/*昨天看这题,没思路。今天开始做这题,WA到爆了!NND, 把M和N的大小整反
了。一遍一遍的盯着我的程序看,苍天啊!浪费生命啊!
思路:
转移方程:dp[i][j] = min(dp[i-1][j], dp[i][j+1], dp[i][j-1]) + a[i][j];
然后把j从前往后,和从后往前分别走一遍。(只一遍的话实现不了转移方程)
另外开一个数组记录到达(i, j),这个位置时过来的方向。最后顺着过来的方向,入队列,输
出。
我是直接从后往前推的,输出方便。
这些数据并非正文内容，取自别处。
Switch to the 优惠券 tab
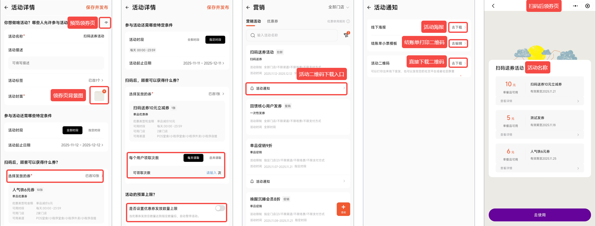The height and width of the screenshot is (226, 596). 272,21
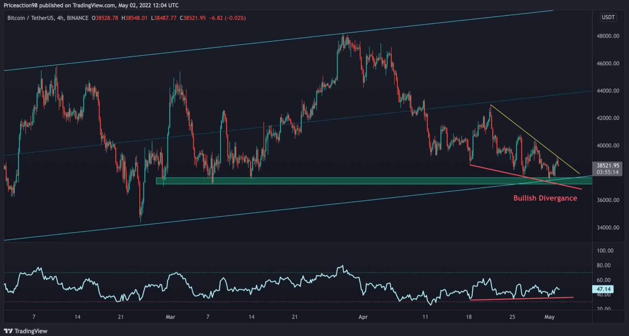Click the "May" date on the time axis
629x336 pixels.
click(x=549, y=317)

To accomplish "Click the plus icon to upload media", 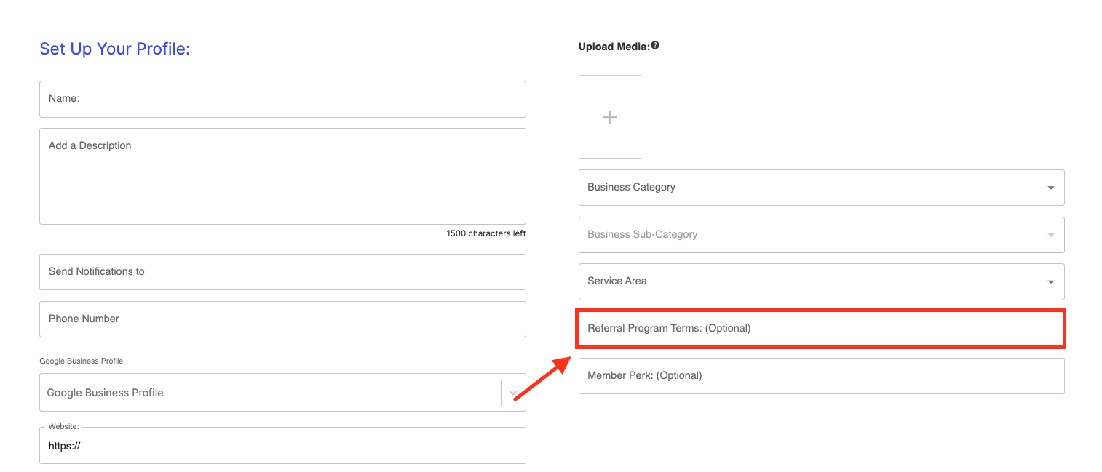I will click(x=610, y=117).
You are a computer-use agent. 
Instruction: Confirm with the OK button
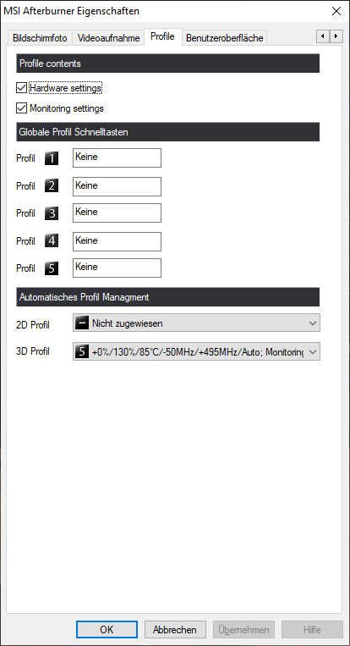pyautogui.click(x=107, y=630)
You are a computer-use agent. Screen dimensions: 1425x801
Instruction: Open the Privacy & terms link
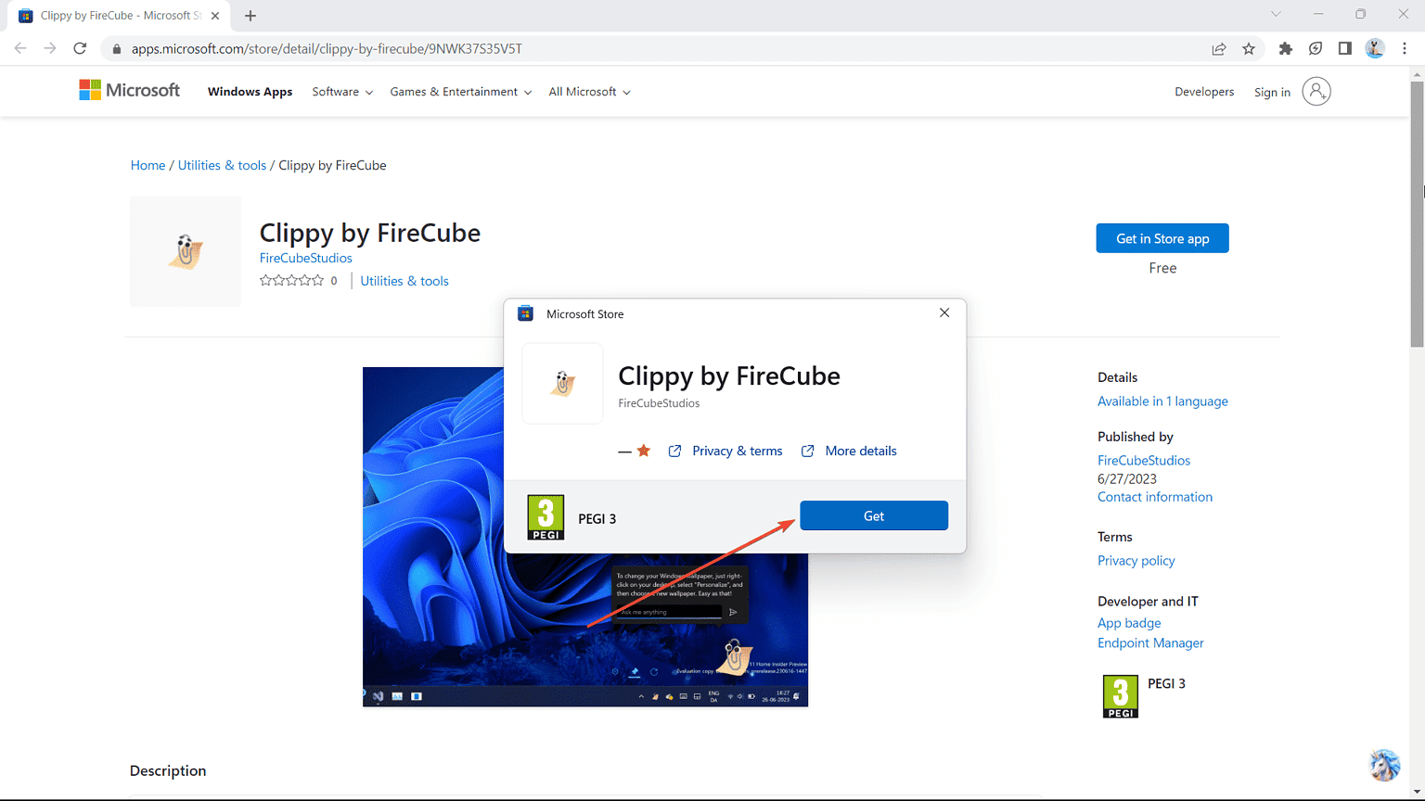coord(737,451)
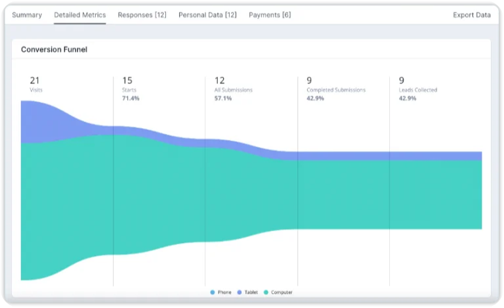
Task: Click the Computer legend label
Action: (282, 292)
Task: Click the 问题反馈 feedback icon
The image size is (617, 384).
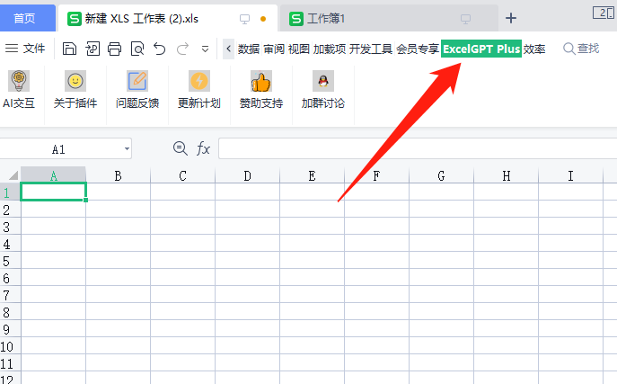Action: point(137,82)
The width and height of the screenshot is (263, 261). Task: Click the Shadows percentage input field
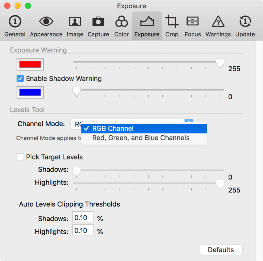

*/
//My Code:
#include <iostream>
#include <cstdio>
#include <cstring>
#include <cmath>
#define l -1
#define r -2
#define d 0
using namespace std;
const int N = 110;
const int M = 510;
long long dp[N][M];
int a[N][M];
int dir[N][M];
int pre[M*10];
int main() {
//freopen("data.in", "r", stdin);
int m, n, i, j, k, y;
scanf("%d%d", &m, &n);
for(i = m; i >= 1; i--)
for(j = 1; j <= n; j++)
scanf("%d", &a[i][j]);
for(i = 1; i <= n; i++){
dp[1][i] = a[1][i];
dir[1][i] = d;
}
for(i = 2; i <= m; i++) {
for(j = 1; j <= n; j++) {
dp[i][j] = dp[i-1][j] + a[i][j];
dir[i][j] = d;
}
}
for(i = 2; i <= m; i++) {
for(j = 1; j <= n; j++) { //从前往后一遍
if(j == 1) {
if(dp[i][j] > dp[i-1][j] + a[i][j]) {
dp[i][j] = dp[i-1][j] + a[i][j];
dir[i][j] = d;
}
} else {
if(dp[i][j] > min(dp[i][j-1], dp[i-1][j]) + a[i][j]) {
dp[i][j] = min(dp[i][j-1], dp[i-1][j]) + a[i][j];
if(dp[i][j-1] < dp[i-1][j]) dir[i][j] = l;
else dir[i][j] = d;
}
}
}
for(j = n; j >= 1; j--) { //从后往前再来一遍
if(j == n) {
if(dp[i][j] > dp[i-1][j] + a[i][j]) {
dp[i][j] = dp[i-1][j] + a[i][j];
dir[i][j] = d;
}
} else {
if(dp[i][j] > min(dp[i][j+1], dp[i-1][j]) + a[i][j]) {
dp[i][j] = min(dp[i][j+1], dp[i-1][j]) + a[i][j];
if(dp[i][j+1] < dp[i-1][j]) dir[i][j] = r;
else dir[i][j] = d;
}
}
}
}
for(y = 1, i = 2; i <= n; i++)
if(dp[m][i] < dp[m][y])
y = i;
k = 0; pre[k++] = y; //顺着方向找对应的位置
while(m != 1) {
if(dir[m][y] == l) y--;
else if(dir[m][y] == r) y++;
else if(dir[m][y] == d) m--;
pre[k++] = y;
}
for(i = 0; i < k-1; i++)
printf("%d ", pre[i]);
printf("%d\n", pre[i]);
return 0;
}